CRHIA-MASTER 2- RIHMA


«Le déclin des empires»
Sylvain Janniard


La question que je me suis posée avec cette communication, est : comment interpréter ou comment ont été interprétées les relations entre la fin de l'empire romain d'Occident et les mouvements des Barbares (je ne rentre pas dans la définition du terme de Barbare, ici j'emploie une extension très large, ce sont toutes les populations extérieures à l'empire, car, le fait même justement de définir le Barbare ou le Germain (et tous ne sont pas des Germains) fait partie intégrante d'un débat historiographique profond).

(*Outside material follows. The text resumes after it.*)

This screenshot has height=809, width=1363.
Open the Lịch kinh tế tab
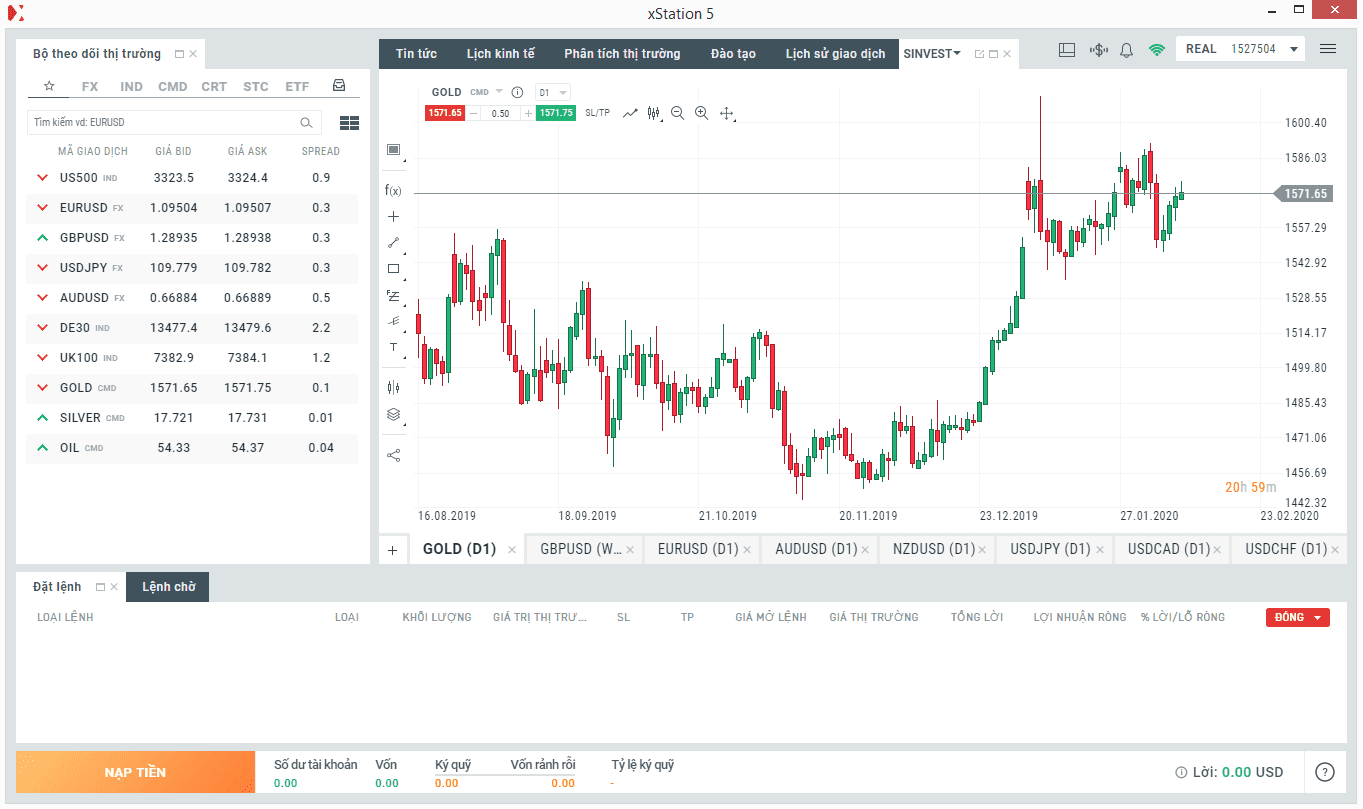[x=500, y=54]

Le rôle que les Barbares ont joué a été présenté sous la forme d'une alternative relativement simple : ont-ils été les spectateurs innocents d'une mort naturelle ou, au contraire, ont-ils été des assassins ? Vous savez que le grand historien de l'empire romain, André Piganiol, dans son L'Empire chrétien, écrit en 1944, mais paru en 1947, dans le dernier chapitre qu'il intitule sobrement La Catastrophe, parle en ces termes : «L'empire n'est pas mort de sa mort naturelle, il a été assassiné». Bien sûr il pensait à l'assassinat qu'avait connu une autre civilisation quelques années auparavant.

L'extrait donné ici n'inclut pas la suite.